◆ **LISTED RECORDS**
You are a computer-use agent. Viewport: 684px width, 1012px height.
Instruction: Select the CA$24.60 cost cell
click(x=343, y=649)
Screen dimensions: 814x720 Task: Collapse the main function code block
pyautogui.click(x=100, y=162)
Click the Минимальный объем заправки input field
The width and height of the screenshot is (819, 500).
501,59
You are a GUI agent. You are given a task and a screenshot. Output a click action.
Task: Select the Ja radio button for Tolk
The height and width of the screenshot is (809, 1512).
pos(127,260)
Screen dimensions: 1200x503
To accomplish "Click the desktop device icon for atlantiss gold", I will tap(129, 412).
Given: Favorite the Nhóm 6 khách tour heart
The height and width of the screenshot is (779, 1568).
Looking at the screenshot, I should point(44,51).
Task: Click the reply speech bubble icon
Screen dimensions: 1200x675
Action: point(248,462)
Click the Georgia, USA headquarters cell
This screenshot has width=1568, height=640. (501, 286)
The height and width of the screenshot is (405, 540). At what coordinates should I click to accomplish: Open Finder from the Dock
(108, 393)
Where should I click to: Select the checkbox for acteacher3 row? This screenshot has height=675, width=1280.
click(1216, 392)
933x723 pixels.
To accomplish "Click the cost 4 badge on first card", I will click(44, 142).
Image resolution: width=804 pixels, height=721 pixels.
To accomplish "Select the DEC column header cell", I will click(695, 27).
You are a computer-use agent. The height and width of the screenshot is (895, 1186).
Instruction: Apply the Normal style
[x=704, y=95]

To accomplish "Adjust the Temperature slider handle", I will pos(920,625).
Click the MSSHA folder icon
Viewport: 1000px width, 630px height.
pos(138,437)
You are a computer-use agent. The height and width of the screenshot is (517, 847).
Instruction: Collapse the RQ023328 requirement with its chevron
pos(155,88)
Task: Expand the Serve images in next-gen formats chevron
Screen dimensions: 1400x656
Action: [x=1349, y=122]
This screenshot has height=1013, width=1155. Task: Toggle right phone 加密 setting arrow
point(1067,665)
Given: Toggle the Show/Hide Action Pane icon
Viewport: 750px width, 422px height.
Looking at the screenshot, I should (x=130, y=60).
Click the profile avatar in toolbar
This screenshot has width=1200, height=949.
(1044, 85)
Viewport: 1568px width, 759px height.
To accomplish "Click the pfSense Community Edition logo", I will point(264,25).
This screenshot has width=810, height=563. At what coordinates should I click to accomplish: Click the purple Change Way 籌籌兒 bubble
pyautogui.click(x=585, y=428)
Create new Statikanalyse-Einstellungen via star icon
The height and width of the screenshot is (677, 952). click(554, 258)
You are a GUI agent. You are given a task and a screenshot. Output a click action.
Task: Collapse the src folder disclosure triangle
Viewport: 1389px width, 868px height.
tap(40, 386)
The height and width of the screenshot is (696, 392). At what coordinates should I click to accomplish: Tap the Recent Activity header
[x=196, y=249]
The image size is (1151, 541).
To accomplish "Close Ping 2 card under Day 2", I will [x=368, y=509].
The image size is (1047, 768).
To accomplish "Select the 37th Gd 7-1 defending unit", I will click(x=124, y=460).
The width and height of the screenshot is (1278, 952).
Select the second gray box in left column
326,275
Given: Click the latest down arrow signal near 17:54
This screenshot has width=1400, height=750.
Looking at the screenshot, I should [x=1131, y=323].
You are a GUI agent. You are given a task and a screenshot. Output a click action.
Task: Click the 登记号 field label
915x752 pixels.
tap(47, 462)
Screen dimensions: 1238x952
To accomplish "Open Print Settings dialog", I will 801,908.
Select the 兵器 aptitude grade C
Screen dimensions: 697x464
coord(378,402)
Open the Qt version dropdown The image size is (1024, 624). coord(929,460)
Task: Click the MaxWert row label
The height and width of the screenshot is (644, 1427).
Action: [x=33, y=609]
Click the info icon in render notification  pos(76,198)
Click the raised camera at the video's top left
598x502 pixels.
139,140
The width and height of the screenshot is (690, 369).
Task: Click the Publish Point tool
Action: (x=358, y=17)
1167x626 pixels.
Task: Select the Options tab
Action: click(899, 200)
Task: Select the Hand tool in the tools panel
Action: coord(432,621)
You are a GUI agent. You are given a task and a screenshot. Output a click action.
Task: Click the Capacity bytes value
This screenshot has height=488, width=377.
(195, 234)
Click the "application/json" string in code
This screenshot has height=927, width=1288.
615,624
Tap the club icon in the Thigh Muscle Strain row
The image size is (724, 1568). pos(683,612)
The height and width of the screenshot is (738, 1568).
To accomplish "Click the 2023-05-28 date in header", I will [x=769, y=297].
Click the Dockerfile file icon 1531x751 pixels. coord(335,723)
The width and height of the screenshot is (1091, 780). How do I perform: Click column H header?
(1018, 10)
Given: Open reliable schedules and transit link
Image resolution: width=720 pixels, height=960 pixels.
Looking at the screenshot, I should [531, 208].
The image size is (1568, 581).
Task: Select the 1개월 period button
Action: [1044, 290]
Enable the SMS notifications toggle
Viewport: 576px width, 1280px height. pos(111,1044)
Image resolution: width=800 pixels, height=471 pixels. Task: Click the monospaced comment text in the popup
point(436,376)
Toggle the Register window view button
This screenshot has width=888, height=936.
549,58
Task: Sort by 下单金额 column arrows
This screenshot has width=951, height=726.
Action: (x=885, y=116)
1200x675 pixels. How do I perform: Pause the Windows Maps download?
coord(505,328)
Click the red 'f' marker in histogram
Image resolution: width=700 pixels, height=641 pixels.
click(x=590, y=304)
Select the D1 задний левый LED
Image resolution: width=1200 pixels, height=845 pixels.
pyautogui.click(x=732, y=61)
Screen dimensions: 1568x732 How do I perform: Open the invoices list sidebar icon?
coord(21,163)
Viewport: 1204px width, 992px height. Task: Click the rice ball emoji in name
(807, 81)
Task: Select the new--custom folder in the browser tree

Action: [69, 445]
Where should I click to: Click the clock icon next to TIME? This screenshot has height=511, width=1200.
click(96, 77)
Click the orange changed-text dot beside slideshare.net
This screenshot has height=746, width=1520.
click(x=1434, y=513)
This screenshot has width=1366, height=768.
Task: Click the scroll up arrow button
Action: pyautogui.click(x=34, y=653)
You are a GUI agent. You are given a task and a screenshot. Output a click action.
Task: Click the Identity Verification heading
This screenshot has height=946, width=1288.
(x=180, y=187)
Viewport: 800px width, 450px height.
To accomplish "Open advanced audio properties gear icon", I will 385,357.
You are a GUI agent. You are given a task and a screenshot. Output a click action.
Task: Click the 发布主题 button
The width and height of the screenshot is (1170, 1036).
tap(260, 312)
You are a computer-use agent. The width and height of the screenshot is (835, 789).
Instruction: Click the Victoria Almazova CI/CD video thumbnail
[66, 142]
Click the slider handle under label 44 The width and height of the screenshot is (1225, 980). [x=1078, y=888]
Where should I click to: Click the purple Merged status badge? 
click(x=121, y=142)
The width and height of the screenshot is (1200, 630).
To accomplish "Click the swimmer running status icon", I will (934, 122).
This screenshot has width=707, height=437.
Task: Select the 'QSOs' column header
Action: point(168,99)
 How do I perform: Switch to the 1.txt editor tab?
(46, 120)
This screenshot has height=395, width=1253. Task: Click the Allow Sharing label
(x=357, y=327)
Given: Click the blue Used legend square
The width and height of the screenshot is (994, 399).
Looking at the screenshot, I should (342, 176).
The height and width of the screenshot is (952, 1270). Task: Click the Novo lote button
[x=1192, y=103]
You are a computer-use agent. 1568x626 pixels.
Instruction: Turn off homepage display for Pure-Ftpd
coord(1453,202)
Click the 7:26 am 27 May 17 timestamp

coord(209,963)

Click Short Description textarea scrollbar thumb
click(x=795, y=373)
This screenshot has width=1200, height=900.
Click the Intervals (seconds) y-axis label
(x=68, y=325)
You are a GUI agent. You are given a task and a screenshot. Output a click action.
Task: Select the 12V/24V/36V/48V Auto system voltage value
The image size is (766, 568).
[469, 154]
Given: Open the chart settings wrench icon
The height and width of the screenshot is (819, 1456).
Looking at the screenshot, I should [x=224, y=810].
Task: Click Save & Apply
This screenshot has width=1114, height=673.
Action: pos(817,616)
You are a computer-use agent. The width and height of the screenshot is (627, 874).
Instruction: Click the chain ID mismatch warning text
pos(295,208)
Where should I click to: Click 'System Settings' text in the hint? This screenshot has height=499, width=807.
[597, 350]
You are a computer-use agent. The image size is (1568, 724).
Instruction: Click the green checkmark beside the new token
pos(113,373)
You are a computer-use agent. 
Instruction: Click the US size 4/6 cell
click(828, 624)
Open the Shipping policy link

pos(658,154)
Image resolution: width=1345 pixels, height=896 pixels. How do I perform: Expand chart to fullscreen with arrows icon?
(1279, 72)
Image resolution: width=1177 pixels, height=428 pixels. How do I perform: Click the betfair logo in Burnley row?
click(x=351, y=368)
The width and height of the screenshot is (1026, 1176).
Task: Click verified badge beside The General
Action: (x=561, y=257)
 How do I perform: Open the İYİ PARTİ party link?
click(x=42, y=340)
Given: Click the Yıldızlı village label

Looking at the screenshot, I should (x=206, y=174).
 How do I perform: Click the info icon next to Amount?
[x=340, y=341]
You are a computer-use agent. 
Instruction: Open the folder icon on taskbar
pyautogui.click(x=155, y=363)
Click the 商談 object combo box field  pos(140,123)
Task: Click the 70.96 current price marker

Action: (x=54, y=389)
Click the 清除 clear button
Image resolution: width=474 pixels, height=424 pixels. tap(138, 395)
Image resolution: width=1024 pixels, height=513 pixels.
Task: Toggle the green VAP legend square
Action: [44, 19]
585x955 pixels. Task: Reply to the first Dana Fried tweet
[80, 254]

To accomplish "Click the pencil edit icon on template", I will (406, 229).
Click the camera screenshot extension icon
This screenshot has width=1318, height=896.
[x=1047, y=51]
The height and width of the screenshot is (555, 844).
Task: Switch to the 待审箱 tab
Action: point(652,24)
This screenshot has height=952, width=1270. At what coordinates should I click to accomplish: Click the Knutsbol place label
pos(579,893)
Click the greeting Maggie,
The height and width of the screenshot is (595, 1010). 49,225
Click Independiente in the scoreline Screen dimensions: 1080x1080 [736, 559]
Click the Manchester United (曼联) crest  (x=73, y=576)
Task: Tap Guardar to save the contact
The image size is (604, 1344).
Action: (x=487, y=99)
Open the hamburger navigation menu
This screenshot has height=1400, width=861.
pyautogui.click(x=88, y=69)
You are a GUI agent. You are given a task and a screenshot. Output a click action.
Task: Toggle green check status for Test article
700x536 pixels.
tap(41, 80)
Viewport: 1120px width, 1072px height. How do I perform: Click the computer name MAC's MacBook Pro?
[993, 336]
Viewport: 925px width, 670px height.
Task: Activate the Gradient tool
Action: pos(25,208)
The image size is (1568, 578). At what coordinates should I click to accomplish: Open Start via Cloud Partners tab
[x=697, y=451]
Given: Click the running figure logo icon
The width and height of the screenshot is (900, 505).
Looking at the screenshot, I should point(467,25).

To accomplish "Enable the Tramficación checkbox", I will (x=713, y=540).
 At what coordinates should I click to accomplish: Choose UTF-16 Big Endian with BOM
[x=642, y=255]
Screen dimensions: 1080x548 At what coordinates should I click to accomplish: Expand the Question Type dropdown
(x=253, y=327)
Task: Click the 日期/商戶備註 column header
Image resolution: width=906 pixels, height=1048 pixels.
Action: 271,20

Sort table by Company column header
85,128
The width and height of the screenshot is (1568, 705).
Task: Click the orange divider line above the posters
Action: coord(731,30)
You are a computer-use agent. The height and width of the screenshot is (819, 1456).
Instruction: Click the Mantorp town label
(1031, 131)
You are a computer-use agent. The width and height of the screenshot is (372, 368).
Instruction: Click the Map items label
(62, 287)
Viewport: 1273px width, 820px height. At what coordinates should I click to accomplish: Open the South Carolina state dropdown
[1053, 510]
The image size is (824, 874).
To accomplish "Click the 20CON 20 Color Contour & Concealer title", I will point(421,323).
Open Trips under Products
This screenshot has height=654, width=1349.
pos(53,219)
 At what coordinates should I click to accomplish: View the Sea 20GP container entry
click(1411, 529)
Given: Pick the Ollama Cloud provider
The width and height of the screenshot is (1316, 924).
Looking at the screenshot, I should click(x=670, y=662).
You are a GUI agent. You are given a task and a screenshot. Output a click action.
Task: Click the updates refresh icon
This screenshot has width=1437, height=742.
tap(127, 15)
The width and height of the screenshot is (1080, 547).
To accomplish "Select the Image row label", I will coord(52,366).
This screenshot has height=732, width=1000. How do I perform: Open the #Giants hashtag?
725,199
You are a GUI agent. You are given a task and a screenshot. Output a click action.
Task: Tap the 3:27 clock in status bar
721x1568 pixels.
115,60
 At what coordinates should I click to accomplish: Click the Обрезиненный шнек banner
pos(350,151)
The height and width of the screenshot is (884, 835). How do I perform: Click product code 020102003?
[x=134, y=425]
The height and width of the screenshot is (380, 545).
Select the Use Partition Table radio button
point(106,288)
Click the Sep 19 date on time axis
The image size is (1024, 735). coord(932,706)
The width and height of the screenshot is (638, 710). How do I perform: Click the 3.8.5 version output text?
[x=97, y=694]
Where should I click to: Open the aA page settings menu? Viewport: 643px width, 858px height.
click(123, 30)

◆ **BRIEF**
The output must consist solely of the lines from the first line of the records through the line containing "Task: Click the reply speech bubble icon", reproduced exactly.

◆ **RESULT BELOW**
You are a computer-use agent. Viewport: 684px width, 1012px height.
Instruction: Select the CA$24.60 cost cell
click(x=343, y=649)
Screen dimensions: 814x720 Task: Collapse the main function code block
pyautogui.click(x=100, y=162)
Click the Минимальный объем заправки input field
The width and height of the screenshot is (819, 500).
501,59
You are a GUI agent. You are given a task and a screenshot. Output a click action.
Task: Select the Ja radio button for Tolk
The height and width of the screenshot is (809, 1512).
pos(127,260)
Screen dimensions: 1200x503
To accomplish "Click the desktop device icon for atlantiss gold", I will tap(129, 412).
Given: Favorite the Nhóm 6 khách tour heart
The height and width of the screenshot is (779, 1568).
Looking at the screenshot, I should point(44,51).
Task: Click the reply speech bubble icon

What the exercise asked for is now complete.